Lay out the data as a Markdown table with the columns No. and Line. Begin with the line that contains "At what coordinates", go on through the end of the data, skip any blank lines, and leave the pictures out.

----

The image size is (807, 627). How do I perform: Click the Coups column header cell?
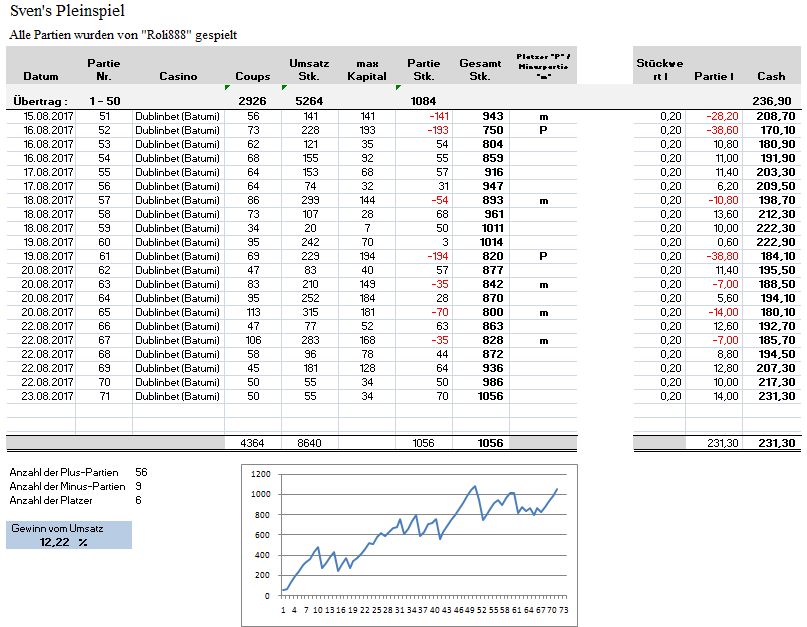point(252,76)
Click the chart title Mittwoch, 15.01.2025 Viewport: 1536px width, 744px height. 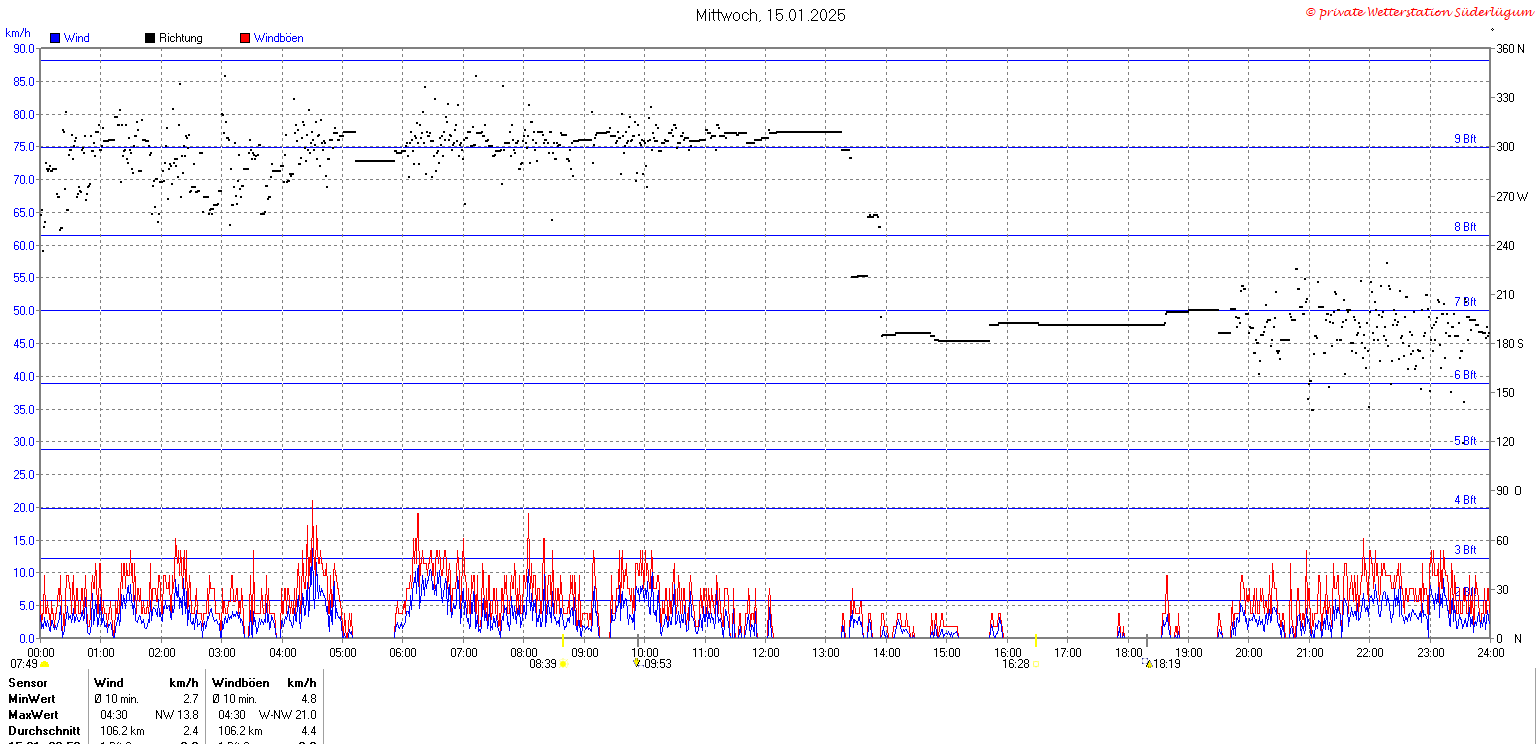(770, 15)
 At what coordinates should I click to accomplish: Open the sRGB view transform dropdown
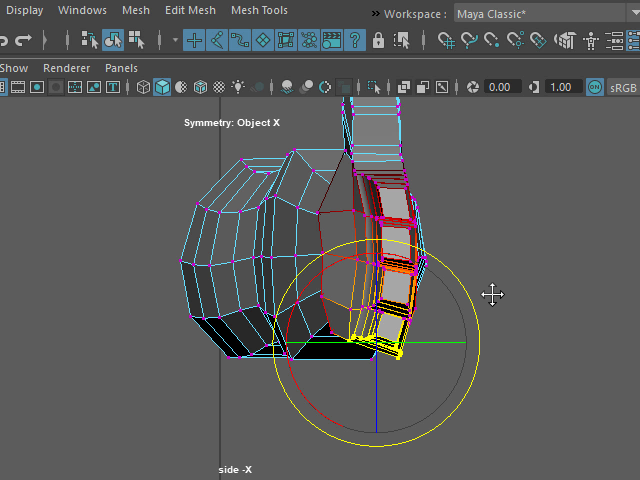pyautogui.click(x=623, y=87)
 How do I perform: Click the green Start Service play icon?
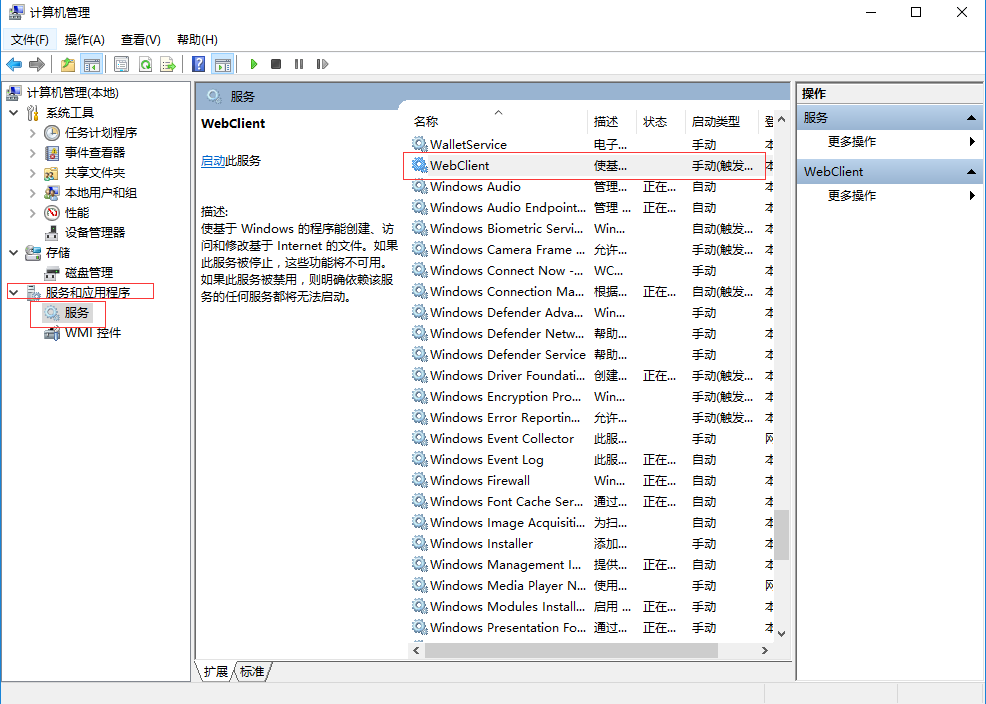254,64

----

◆ Finished answer
| No. | Line |
|---|---|
| 1 |  At what coordinates should I click to accomplish: Open the sRGB view transform dropdown |
| 2 | pyautogui.click(x=623, y=87) |
| 3 |  How do I perform: Click the green Start Service play icon? |
| 4 | 254,64 |